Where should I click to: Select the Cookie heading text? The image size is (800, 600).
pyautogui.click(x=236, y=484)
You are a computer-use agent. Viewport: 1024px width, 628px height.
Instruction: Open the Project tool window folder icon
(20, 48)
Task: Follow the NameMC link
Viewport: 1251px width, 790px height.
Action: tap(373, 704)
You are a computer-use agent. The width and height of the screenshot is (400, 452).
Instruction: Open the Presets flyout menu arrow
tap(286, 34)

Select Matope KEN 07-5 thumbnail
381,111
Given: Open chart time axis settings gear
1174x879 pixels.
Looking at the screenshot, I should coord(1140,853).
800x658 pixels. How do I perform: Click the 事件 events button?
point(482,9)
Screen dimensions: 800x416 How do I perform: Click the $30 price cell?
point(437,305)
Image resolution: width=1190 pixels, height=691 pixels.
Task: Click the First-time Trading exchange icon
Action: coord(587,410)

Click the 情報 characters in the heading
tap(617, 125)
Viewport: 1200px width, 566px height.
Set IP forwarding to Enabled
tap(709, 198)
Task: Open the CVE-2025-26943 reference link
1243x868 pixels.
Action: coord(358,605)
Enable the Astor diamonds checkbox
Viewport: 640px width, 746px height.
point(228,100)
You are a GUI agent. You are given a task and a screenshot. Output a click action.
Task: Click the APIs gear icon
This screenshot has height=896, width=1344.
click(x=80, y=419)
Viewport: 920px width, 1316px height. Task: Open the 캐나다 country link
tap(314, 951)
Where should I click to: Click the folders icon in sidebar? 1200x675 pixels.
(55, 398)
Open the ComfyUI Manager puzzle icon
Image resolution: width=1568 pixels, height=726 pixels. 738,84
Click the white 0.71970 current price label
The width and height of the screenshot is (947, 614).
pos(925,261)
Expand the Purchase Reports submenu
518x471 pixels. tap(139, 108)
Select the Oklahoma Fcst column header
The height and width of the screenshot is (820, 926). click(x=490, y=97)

◇ ◇ ◇ ◇ ◇

(The task) Search the material above for the string "computer". Show every line that holds it.

(Solved problem)
You are a computer-use agent. Viewport: 1024px width, 628px height.
You are a computer-use agent. The width and height of the screenshot is (400, 452).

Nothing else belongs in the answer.